10.00 Indigenous Food Practices as Heritage and the Challenges of Multi-Level Governance (cancelled)
My Session Status
This paper will focus on the potentials and pitfalls of safeguarding culinary practices as intangible cultural heritage. More specifically, by looking at examples around food heritage in Latin America, this paper will look at how different regimes about food security, biodiversity, intellectual property rights, indigenous rights and cultural heritage overlap on one fairly discreet manifestation of heritage. The main focus of the paper is Traditional Mexican Cuisine, on the Representative List of the Intangible Cultural Heritage of Humanity since 2010, which, according to UNESCO, "is a comprehensive cultural model comprising farming, ritual practices, age-old skills, culinary techniques and ancestral community customs and manners.
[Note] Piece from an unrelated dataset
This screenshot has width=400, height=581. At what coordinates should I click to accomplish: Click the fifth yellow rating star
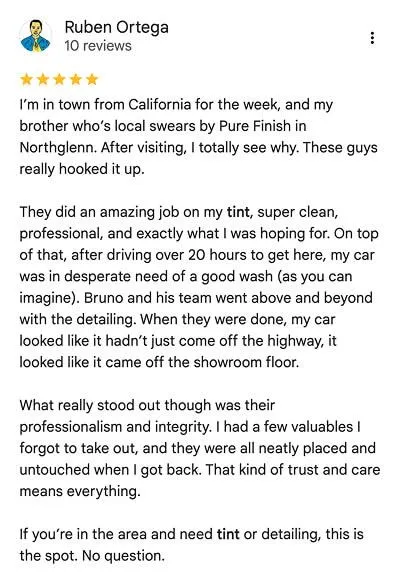tap(92, 79)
It is made possible by collective participation in the entire traditional food chain: from planting and harvesting to cooking and eating." Through a close reading of the nomination files, this paper will investigate the role of indigenous identity in the process, and whether consideration has been given to other overlapping regimes, as commanded by Article 3 of the Convention for the Safeguarding of the Intangible Cultural Heritage (2003). The paper will discuss the bright and dark sides of using heritage listing as a converging point for global governance in this field, particularly from the perspective of indigenous communities.